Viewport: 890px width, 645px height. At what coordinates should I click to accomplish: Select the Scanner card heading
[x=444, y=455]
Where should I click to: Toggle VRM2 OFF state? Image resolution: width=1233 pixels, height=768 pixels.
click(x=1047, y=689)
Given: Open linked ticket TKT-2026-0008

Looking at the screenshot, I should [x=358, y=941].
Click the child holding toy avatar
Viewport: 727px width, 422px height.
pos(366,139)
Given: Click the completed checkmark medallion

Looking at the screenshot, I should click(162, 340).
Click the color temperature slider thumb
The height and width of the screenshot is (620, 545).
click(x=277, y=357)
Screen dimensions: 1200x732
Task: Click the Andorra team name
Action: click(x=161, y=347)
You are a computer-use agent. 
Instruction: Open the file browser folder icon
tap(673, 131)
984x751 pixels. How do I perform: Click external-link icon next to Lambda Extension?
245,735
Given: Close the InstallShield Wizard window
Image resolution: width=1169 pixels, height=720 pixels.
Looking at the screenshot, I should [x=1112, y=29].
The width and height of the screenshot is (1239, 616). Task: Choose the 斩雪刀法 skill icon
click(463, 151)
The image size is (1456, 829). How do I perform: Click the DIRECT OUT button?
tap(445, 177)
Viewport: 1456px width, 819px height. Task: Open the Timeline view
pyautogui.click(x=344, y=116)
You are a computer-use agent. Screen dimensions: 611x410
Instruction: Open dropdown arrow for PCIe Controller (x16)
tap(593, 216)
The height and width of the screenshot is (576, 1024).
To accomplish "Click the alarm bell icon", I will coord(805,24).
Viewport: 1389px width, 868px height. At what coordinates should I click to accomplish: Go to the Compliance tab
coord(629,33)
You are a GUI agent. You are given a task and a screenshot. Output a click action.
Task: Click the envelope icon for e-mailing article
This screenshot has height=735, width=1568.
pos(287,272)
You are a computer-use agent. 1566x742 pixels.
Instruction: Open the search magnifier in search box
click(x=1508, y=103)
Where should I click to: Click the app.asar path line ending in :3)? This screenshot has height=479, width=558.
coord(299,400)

+ + + +

» The problem: Quote every one of the records above verbatim, line for line.

» Result of the exercise:
Viewport: 890px width, 645px height. At what coordinates should I click to accomplish: Select the Scanner card heading
[x=444, y=455]
Where should I click to: Toggle VRM2 OFF state? Image resolution: width=1233 pixels, height=768 pixels.
click(x=1047, y=689)
Given: Open linked ticket TKT-2026-0008

Looking at the screenshot, I should [x=358, y=941].
Click the child holding toy avatar
Viewport: 727px width, 422px height.
pos(366,139)
Given: Click the completed checkmark medallion

Looking at the screenshot, I should click(162, 340).
Click the color temperature slider thumb
The height and width of the screenshot is (620, 545).
click(x=277, y=357)
Screen dimensions: 1200x732
Task: Click the Andorra team name
Action: click(x=161, y=347)
You are a computer-use agent. 
Instruction: Open the file browser folder icon
tap(673, 131)
984x751 pixels. How do I perform: Click external-link icon next to Lambda Extension?
245,735
Given: Close the InstallShield Wizard window
Image resolution: width=1169 pixels, height=720 pixels.
Looking at the screenshot, I should [x=1112, y=29].
The width and height of the screenshot is (1239, 616). Task: Choose the 斩雪刀法 skill icon
click(463, 151)
The image size is (1456, 829). How do I perform: Click the DIRECT OUT button?
tap(445, 177)
Viewport: 1456px width, 819px height. Task: Open the Timeline view
pyautogui.click(x=344, y=116)
You are a computer-use agent. Screen dimensions: 611x410
Instruction: Open dropdown arrow for PCIe Controller (x16)
tap(593, 216)
The height and width of the screenshot is (576, 1024).
To accomplish "Click the alarm bell icon", I will coord(805,24).
Viewport: 1389px width, 868px height. At what coordinates should I click to accomplish: Go to the Compliance tab
coord(629,33)
You are a GUI agent. You are given a task and a screenshot. Output a click action.
Task: Click the envelope icon for e-mailing article
This screenshot has height=735, width=1568.
pos(287,272)
You are a computer-use agent. 1566x742 pixels.
Instruction: Open the search magnifier in search box
click(x=1508, y=103)
Where should I click to: Click the app.asar path line ending in :3)? This screenshot has height=479, width=558.
coord(299,400)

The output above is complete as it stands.